The beauty in the TSB style of play calling is that it’s hard as hell to know what someone is running. It’s all the same pre-snap.
In reality, I liked a similar approach. If you’re basing from inside zone read... the counter is split zone, the ‘tricks’ can be RPO tags (bubble, smoke, pop) and a play-action with a deep post shot is nice, along with some slot motion for both jet sweeps and fakes.
Lane Kiffin’s approach at FAU in 2019 wasn’t too far off from the TSB mindset.
Split Zone as the Base
Kiffin uses a typical inside zone read as his base, but we’re going to look at this approach via the lense of split zone.
Above- Here you’ll see the TE kick out the back side DE in a typical SZ blocking scheme. The back cuts back to the “bend” side or back side B-gap.

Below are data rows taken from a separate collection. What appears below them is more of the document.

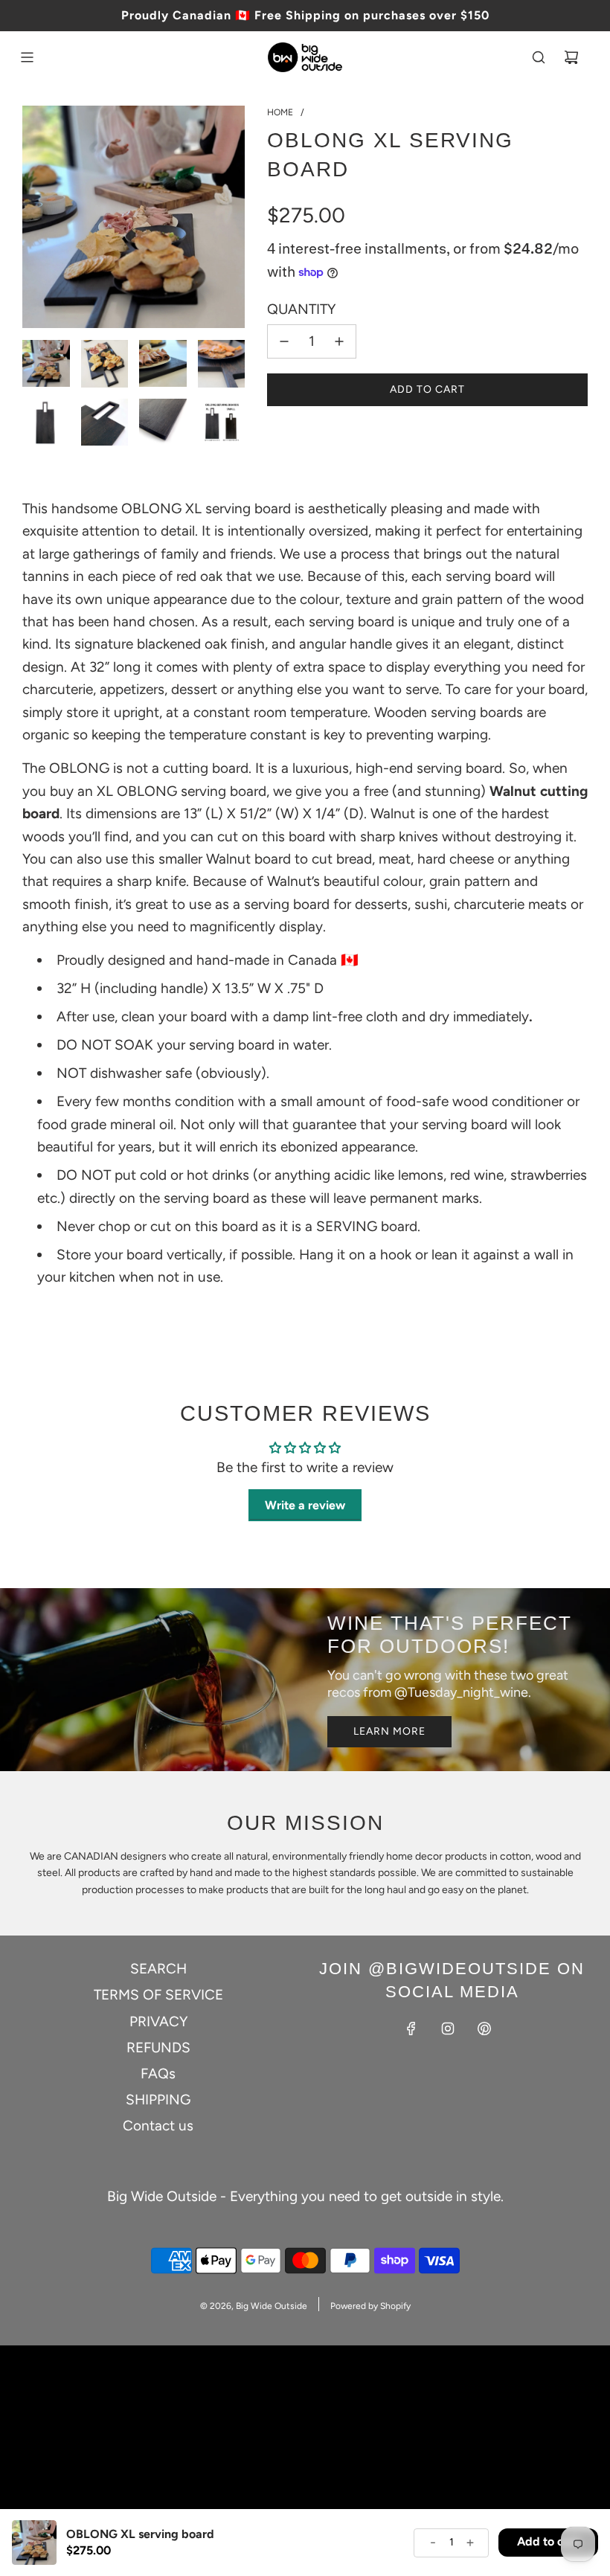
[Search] (538, 57)
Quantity (301, 309)
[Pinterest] (484, 2028)
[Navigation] (26, 57)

Above- One “trick” to add, and it can even be considered a counter in some regards, is the “slip” RPO tag. This can be done across the formation like a true split zone, or to the same side as the back starts. Kiffin uses motion as window dressing. The DE squeezes and sits so the QB pulls and throws the slide route.
Above- Now you have motion and the receiver avoids being a kick out to be the RPO read. The overhang LB ‘hanging out’ forces a give read. The back gets the ball, breaks tackles, and scores.
Above- What do you do when the defense starts to jump the run game? Play-Action. From similar looks he’s used all game for inside and split zone, Kiffin PAP’s off it. This post is an nice, hard fought TD.
Above- Motions, slide routes, etc. turns into play-action and the TE faking the slide and working up the seam. Defenders are around but it’s too much when guys have the OODA Loop advantage.
Above- Of course Kiffin isn’t done being cute. Earlier in the year against FIU (who Miami lost to in 2019), Kiffin is using a Bash look.
Above- Now the QB hands off to the WR on the jet motion going away from the counter pull from the OL. It’s a counter read, not a jet read, so it goes for just a couple of yards vs. a TD. Had the DE to the top of the screen squeezed off the pulling tackle’s butt, that’s a sweep read for the Q.
This is a true Bash play which I recommended for Miami moving forward under OC Shannon Dawson in this post.
Would Lane Kiffin have ‘turned Miami around’ like he has with FAU and Ole Miss? Probably. Since leaving USC, the Trojans have finished 6th (their 2011 ranking) or better only once, in 2016 under Clay Helton, who took over from Steve Sarkisian. In ‘16, the Trojans finished 3rd in the AP poll.
Ole Miss is riding higher than they have since integration and FAU hasn’t seen the level of success Kiffin had there since his departure. Meanwhile, Manny Diaz was fired after posting a 21-15 record (Kiffin was 25-11 between FAU and Ole Miss over that three year span). Mario Cristobal was hired to replace Diaz and has a record of 12-13 in Coral Gables. Cristobal, also a former Saban assistant, has been no match for Kiffin’s 19-7 record in that same time span.
Blake James was clearly not a risk-taker type of AD, and eventually he was forced out of Miami and resurfaced at Boston College. The Eagles head coach, Jeff Hafley, just left for the NFL and this will be James’ first big hire as AD at BC. I wonder who James can land this time around. I doubt it’s anyone ‘risky.’